5. THE LIBBY FACTOR: This is the time of the term when presidents speculate about their legacy. Or, at least this is what the media would have us believe. While September 11 and the War on Terror are certainly going to overshadow everything else about this administration in the history books, there remains this question: When all is said and done about President Bush and his use/non-use of the clemency power, does he want to be remembered solely for the Scooter Libby commutation? Looking back, does he want that to be his single, prominent use of this power? I think it is very possible that the answer will be "no."

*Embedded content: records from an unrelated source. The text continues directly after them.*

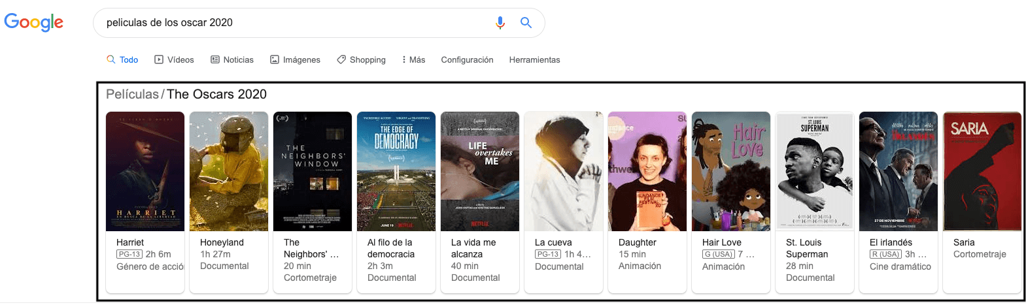Open the Noticias results tab
Viewport: 1026px width, 305px height.
[232, 59]
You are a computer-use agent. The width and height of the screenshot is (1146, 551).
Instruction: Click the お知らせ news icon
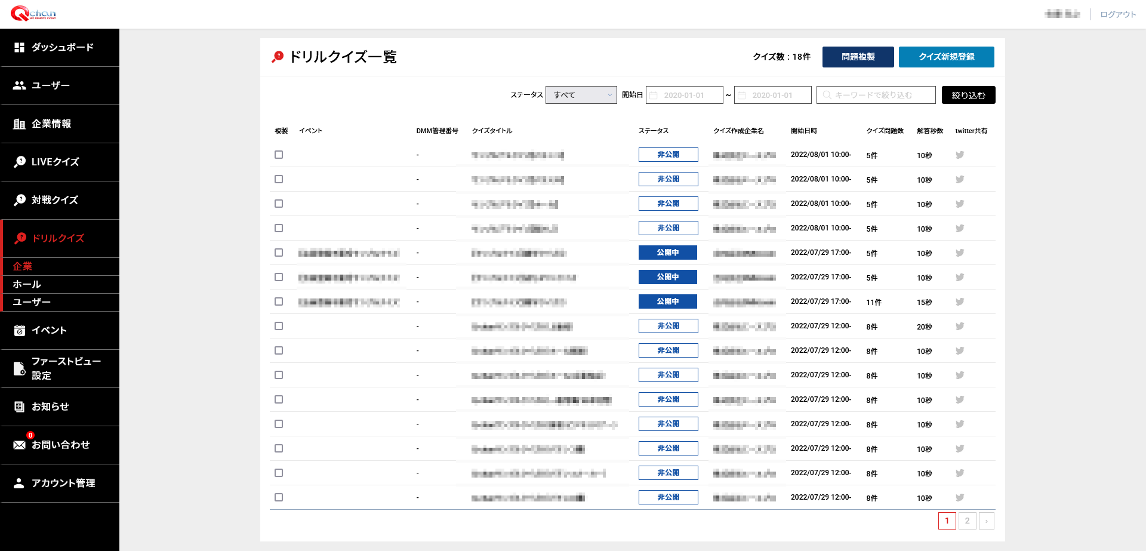click(x=20, y=407)
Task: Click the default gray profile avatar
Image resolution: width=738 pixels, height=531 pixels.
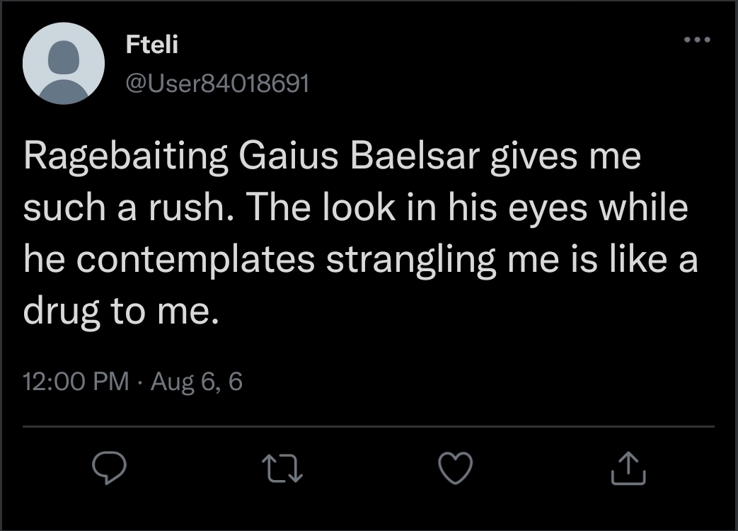Action: tap(64, 64)
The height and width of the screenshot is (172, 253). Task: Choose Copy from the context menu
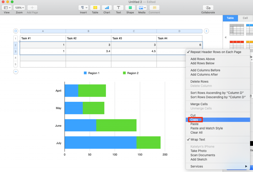point(195,120)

6. ONE-UPSMANSHIP (PLAN B): PardonPower finds it plausible to also think that, given the roar in the aftermath of the Clinton administration, President Bush might very well find it personally satisfying to grant a few pardons near the end of the term with little or no controversy, as if to say, "Here is how it should be done." So, imagine the impression a relatively large number of grants would be to 1st time offender, non-violent criminals who have served out their sentences and have simply had to wait in line. Maybe Bush could even pardon the several hundred whose applications were recommended for clemency (by the Justice Department) at the end of the Clinton administration! Now that would be a quality stunt.